= RAW DATA =

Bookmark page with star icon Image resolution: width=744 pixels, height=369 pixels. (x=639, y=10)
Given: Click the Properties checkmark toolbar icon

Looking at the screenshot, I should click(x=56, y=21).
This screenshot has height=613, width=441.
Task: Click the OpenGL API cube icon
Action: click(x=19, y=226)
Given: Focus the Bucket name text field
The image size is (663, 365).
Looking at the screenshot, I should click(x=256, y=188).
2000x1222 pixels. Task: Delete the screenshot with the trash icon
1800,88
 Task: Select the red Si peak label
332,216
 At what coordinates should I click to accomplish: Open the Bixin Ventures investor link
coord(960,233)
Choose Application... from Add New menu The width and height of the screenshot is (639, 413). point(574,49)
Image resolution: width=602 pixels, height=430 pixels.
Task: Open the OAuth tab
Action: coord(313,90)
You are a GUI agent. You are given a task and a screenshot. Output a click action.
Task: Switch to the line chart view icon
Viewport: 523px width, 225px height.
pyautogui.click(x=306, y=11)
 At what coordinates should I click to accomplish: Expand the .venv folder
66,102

= WORK ITEM =
Repeat, word for word, all the lines above.

= PROBLEM SOLUTION =
Bookmark page with star icon Image resolution: width=744 pixels, height=369 pixels. (x=639, y=10)
Given: Click the Properties checkmark toolbar icon

Looking at the screenshot, I should click(x=56, y=21).
This screenshot has height=613, width=441.
Task: Click the OpenGL API cube icon
Action: click(x=19, y=226)
Given: Focus the Bucket name text field
The image size is (663, 365).
Looking at the screenshot, I should click(x=256, y=188).
2000x1222 pixels. Task: Delete the screenshot with the trash icon
1800,88
 Task: Select the red Si peak label
332,216
 At what coordinates should I click to accomplish: Open the Bixin Ventures investor link
coord(960,233)
Choose Application... from Add New menu The width and height of the screenshot is (639, 413). point(574,49)
Image resolution: width=602 pixels, height=430 pixels.
Task: Open the OAuth tab
Action: coord(313,90)
You are a GUI agent. You are given a task and a screenshot. Output a click action.
Task: Switch to the line chart view icon
Viewport: 523px width, 225px height.
pyautogui.click(x=306, y=11)
 At what coordinates should I click to accomplish: Expand the .venv folder
66,102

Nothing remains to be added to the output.